At the time Trump noted the Cold War era military alliance was a "drain on the United States" and that he "didn't see the point" according to the Times report, citing current and former administration officials:

In the days around a tumultuous NATO summit meeting last summer, they said, Mr. Trump told his top national security officials that he did not see the point of the military alliance, which he presented as a drain on the United States. — New York Times

The Times report likens any potential US withdrawal "a move tantamount to destroying NATO" and perhaps to be expected, hypes NATO statements saying “Even discussing the idea of leaving NATO — let alone actually doing so — would be the gift of the century for Putin.” But the report expresses alarm that "Mr. Trump’s skepticism of NATO appears to be a core belief."

Notably, the NYT report opens by suggesting that even mere discussion of a NATO pullout plays into Moscow's hands, and further in the report cites an anonymous US official to make the unmeasurable or unprovable assertion that it would "accomplish all that Mr. Putin has been trying to put into motion."

When asked for official comment the White House did not confirm or deny the Times report, only reaffirming that the US commitment to NATO remains “very strong” and the alliance “very important”.

But it appears the president's private discussions with aides over the idea of the United States going its own way was no mere one-off conversation, according to the NYT:

When Mr. Trump first raised the possibility of leaving the alliance, senior administration officials were unsure if he was serious. He has returned to the idea several times, officials said increasing their worries.

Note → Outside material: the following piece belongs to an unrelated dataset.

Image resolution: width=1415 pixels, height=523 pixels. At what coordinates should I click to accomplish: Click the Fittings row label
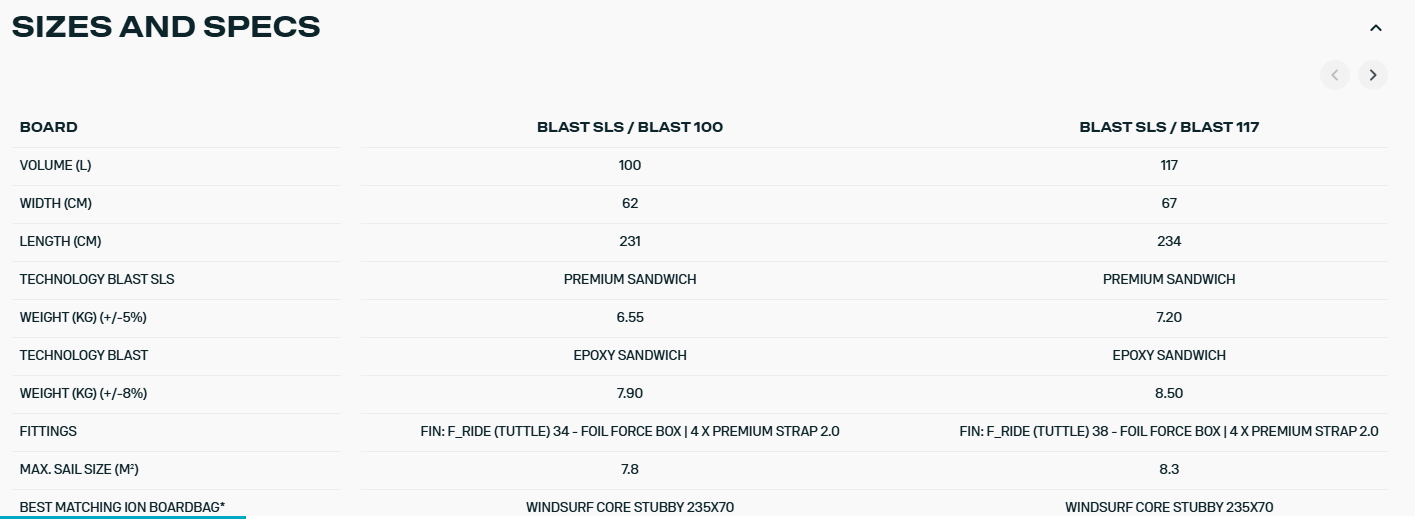[48, 431]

The revelation, or we might say admin "leaks," that Trump is giving it serious consideration comes after weeks of 'deep state' push back in the wake of Trump's announced US "full" and "immediate" troop draw down in Syria.

The NYT suggests that like with the issue of Syria pullout, the question of NATO has opened up a quiet war between the president and his own advisers and generals: "just when officials think the issue of NATO membership has been settled, Mr. Trump again brings up his desire to leave the alliance," according to the report.

During the reported height of Trump's raising the issue with his staff ahead of last summer's NATO summit in Brussels, his national security team "scrambled" to contain the president's informal remarks and reign in such considerations, as according to the Times even merely verbalizing such potential plans would embolden Russia and sink NATO's standing:

At the time, Mr. Trump’s national security team, including Jim Mattis, then the defense secretary, and John R. Bolton, the national security adviser, scrambled to keep American strategy on track without mention of a withdrawal that would drastically reduce Washington’s influence in Europe and could embolden Russia for decades.

And what remains is the following key and obvious question: is the Commander-In-Chief, who was elected by the American people, allowed to set the agenda and course of discussion over and against his generals and national security advisers or not?

After Syria, and possibly future or near term Afghan withdrawal, and now with the revelation that even the US role in NATO is under reevaluation in the president's mind, the deep state revolt against Trump is only set to explode further in the open. No doubt, in the bowels of both the Pentagon and State Department it's once again time for "damage control" - or so the thinking goes.